Skip to content

Bulatypov/musicalAI

Repository files navigation

Musical AI: Music Generation with Transformers

A Transformer-based AI system that generates musical sequences using the MAESTRO dataset. Focused on capturing long-range dependencies for improved musical coherence.


Features

  • Context-Aware Generation: Leverages transformer architecture for better long-term pattern recognition
  • Meta Control: Interactive parameters for temperature (0.1-2.0), note count (25-1000), tempo (0.1-2x), pitch modulation (0-127), and velocity (0-127)
  • MIDI Pipeline: Full integration with MIDI input/output formats
  • Music Theory Compliance: Maintains temporal consistency and scale relationships
  • Transformer Architecture: 4-layer transformer encoder with positional encoding

Current Capabilities:
Produces monophonic piano sequences with improved temporal consistency compared to RNN approaches


Dataset

MAESTRO Dataset (MIDI and Audio Edited for Synchronous TRacks and Organization):

  • 200+ hours of virtuoso piano performances
  • Precision-aligned MIDI and audio recordings
  • Preprocessed to 25-note sequences with 3D tensor format (pitch, step, duration)

Architecture Overview

  1. Input Processing

    • MIDI Tokenization:
      • 128-value pitch range (0-127)
      • Relative timing via step and duration parameters
    • Sequence Format:
      • Fixed-length inputs (25 notes)
++++++++++++++++++++
▶ Tasks:
a - List each interactive parameter that the Musical AI page names under Meta Control, along with the range it gives for each.
b - Write the next part of the Musical AI page, picking up after its final line.
The entries after this point are separate from the Musical AI page.

▶ Information shown:
++++++++++++++++++++
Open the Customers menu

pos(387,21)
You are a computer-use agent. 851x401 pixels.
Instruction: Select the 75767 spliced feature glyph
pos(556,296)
++++++++++++++++++++
▶ Responses for each task:
a -
- Temperature: 0.1-2.0
- Note count: 25-1000
- Tempo: 0.1-2x
- Pitch modulation: 0-127
- Velocity: 0-127

b -
      • Normalized values for model stability
  2. Transformer Architecture

    • Input Embedding: Dense(128) + positional encoding
    • Core Structure:
      • 4 Transformer Encoder Layers
      • 8-Head Attention Mechanism
      • Feed-Forward Dimension: 512
    • Output Heads:
      • Pitch: Dense(128) with categorical cross-entropy
      • Step: Dense(1) with MSE + positive pressure
      • Duration: Dense(1) with MSE + positive pressure
    • Loss Weights:
      • Pitch: 0.05
      • Step: 1.0
      • Duration: 1.0
  3. Training Configuration

    • Optimizer: Adam (lr=0.005)
    • Regularization:
      • Dropout (0.1)
      • Early Stopping (5 patience)
      • Model Checkpointing
    • Data Pipeline:
      • 20-file training subset
      • Cached shuffling with buffer size = dataset size
  4. Generation Process

    • Seed Handling: First 25 notes from reference MIDI
    • Autoregressive Prediction:
      • 300-note default sequence length
      • Temperature-controlled sampling (0.1-5.0)
    • Post-Processing:
      • Tempo scaling (0.1-2.0x)
      • Pitch shifting (0-127)
      • Velocity adjustment (0-127)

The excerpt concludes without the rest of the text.